Une fois la Ferrari vendue, son propriétaire n’est pas un simple dépositaire : il peut en principe la revendre, la repeindre, la faire entretenir et l’utiliser, sous réserve du droit commun et des engagements particuliers qu’il a réellement souscrits. Ferrari peut, en retour, refuser de garantir une panne causée par une intervention défectueuse, ne pas certifier un véhicule transformé ou ne pas proposer une future série limitée. C’est contraignant économiquement ; ce n’est pas une confiscation juridique.


La conclusion est donc plus nuancée — et moins spectaculaire — que la légende : Ferrari n’impose pas à tous ses clients un règlement secret qui survivrait à la vente.

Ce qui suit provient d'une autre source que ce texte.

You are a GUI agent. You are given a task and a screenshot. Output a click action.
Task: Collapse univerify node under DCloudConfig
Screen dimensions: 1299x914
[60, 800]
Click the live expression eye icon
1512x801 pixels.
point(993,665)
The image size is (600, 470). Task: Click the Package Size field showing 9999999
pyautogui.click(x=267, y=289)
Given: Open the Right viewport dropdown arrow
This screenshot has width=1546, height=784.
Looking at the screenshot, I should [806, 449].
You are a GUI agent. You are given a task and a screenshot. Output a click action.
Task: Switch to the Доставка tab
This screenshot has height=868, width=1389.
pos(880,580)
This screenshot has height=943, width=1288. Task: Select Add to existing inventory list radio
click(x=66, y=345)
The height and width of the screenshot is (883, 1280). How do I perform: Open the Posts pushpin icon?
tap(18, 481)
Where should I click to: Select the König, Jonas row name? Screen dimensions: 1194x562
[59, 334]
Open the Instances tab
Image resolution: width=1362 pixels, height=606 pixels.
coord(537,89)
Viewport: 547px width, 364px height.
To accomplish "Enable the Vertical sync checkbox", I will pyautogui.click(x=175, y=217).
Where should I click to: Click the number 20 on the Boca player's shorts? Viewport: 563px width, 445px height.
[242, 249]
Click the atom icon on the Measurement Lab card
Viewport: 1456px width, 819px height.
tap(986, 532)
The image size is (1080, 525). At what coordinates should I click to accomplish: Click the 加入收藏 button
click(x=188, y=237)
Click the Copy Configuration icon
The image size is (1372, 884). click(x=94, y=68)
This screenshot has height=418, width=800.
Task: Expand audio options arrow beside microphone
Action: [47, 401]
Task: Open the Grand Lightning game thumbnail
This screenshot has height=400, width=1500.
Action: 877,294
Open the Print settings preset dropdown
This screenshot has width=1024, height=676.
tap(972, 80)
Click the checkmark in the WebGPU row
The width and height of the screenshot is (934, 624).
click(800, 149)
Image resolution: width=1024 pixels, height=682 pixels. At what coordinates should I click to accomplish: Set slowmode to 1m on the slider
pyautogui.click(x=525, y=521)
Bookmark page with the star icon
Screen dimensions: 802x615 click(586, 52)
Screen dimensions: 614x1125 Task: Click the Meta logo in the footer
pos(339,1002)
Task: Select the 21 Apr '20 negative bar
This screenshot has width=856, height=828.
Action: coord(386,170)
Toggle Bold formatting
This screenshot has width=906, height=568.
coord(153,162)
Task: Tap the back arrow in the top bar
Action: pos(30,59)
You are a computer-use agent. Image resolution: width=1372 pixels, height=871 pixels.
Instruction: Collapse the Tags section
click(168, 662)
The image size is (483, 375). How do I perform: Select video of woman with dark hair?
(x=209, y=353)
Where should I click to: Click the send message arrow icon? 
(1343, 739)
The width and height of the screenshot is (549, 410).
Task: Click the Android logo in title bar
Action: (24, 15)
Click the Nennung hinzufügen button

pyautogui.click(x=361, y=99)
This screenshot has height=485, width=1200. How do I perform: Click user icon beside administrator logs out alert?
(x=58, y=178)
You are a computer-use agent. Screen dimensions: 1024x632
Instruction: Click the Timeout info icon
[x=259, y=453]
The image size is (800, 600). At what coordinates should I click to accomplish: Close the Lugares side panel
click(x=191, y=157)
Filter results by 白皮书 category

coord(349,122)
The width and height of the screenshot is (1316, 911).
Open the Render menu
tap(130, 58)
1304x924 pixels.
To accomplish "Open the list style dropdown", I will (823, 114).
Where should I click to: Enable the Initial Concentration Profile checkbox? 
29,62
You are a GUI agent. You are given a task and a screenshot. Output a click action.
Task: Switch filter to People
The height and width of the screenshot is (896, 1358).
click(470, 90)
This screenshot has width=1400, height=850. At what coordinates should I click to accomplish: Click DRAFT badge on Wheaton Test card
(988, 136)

Elle administre avec rigueur un écosystème de rareté, de garantie et de valeur résiduelle. Pour apprécier une restriction, il faut toujours revenir au bon document, au bon modèle et au bon droit applicable.


Sans clause produite, la « règle Ferrari » reste souvent une rumeur.



Sources principales




Avertissement — Cet article expose une analyse générale du droit français et européen à la date indiquée. Il ne remplace pas l’examen du bon de commande, des conditions de vente et du carnet de garantie applicables à un véhicule précis.